如果没有显式循环并假设Python3,人们就会这样做。
>> list(zip(*[(k, v) for k, vs in d.items() for v in vs]))
[('key2', 'key2', 'key2', 'key2', 'key1', 'key1', 'key1', 'key1'),
('CPOG0893',
'MMUG0444',
'PPYG0539',
'BTAG0083',
'PTRG0097',
'CPOG0893',
'MMUG0444',
'BTAG0783')]
The initial call to list is merely needed to print the iterator out. You don't need it if you want to save the values in variables:
只需要打开迭代器就可以初始调用list。如果要将值保存在变量中,则不需要它:
[keys, values] = zip(*[(k, v) for k, vs in d.items() for v in vs])
#2
2
This is not possible without looping, but you can do it without an explicit loop:
如果没有循环,这是不可能的,但是你可以在没有显式循环的情况下完成:
from itertools import *
d = {'key1': ['PTRG0097',
'CPOG0893',
'MMUG0444',
'BTAG0783'],
'key2': ['CPOG0893',
'MMUG0444',
'PPYG0539',
'BTAG0083']}
def expand(k, vs):
return product([k], vs)
print(list(zip(*chain.from_iterable(starmap(expand, d.items())))))
In practice, you would of course go with musically_ut's answer, and not with this unreadable nonsense.
在实践中,你当然会选择musically_ut的答案,而不是这个难以理解的废话。
#3
1
You could get a list of tuples of the keys and values this way:
您可以通过这种方式获取键和值的元组列表:
key_values = [(k, v) for k, vs in a.items() for v in vs]
and then from the list get a list of the keys and the values if this is more valuable:
然后从列表中获取键和值的列表,如果这更有价值:
keys = [i[0] for i in key_values]
values = [i[1] for i in key_values]
#4
1
keys = ['key1' for x in d['key1']] + ['key2' for x in d['key2']]
values = d['key1'] + d['key2']
Although, I suppose there's might be a siimpler version of the 'keys' line that doesn't use list-comprehensions.
虽然,我想可能有一个简单的'keys'行版本不使用list-comprehensions。
#1
3
This is how one would do it without explicit looping and assuming Python3.
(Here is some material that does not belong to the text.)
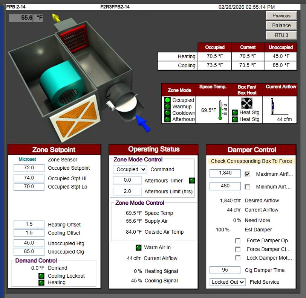
Task: Click the Previous button
Action: (281, 16)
如果没有显式循环并假设Python3,人们就会这样做。
>> list(zip(*[(k, v) for k, vs in d.items() for v in vs]))
[('key2', 'key2', 'key2', 'key2', 'key1', 'key1', 'key1', 'key1'),
('CPOG0893',
'MMUG0444',
'PPYG0539',
'BTAG0083',
'PTRG0097',
'CPOG0893',
'MMUG0444',
'BTAG0783')]
The initial call to list is merely needed to print the iterator out. You don't need it if you want to save the values in variables:
只需要打开迭代器就可以初始调用list。如果要将值保存在变量中,则不需要它:
[keys, values] = zip(*[(k, v) for k, vs in d.items() for v in vs])
#2
2
This is not possible without looping, but you can do it without an explicit loop:
如果没有循环,这是不可能的,但是你可以在没有显式循环的情况下完成:
from itertools import *
d = {'key1': ['PTRG0097',
'CPOG0893',
'MMUG0444',
'BTAG0783'],
'key2': ['CPOG0893',
'MMUG0444',
'PPYG0539',
'BTAG0083']}
def expand(k, vs):
return product([k], vs)
print(list(zip(*chain.from_iterable(starmap(expand, d.items())))))
In practice, you would of course go with musically_ut's answer, and not with this unreadable nonsense.
在实践中,你当然会选择musically_ut的答案,而不是这个难以理解的废话。
#3
1
You could get a list of tuples of the keys and values this way:
您可以通过这种方式获取键和值的元组列表:
key_values = [(k, v) for k, vs in a.items() for v in vs]
and then from the list get a list of the keys and the values if this is more valuable:
然后从列表中获取键和值的列表,如果这更有价值:
keys = [i[0] for i in key_values]
values = [i[1] for i in key_values]
#4
1
keys = ['key1' for x in d['key1']] + ['key2' for x in d['key2']]
values = d['key1'] + d['key2']
Although, I suppose there's might be a siimpler version of the 'keys' line that doesn't use list-comprehensions.
虽然,我想可能有一个简单的'keys'行版本不使用list-comprehensions。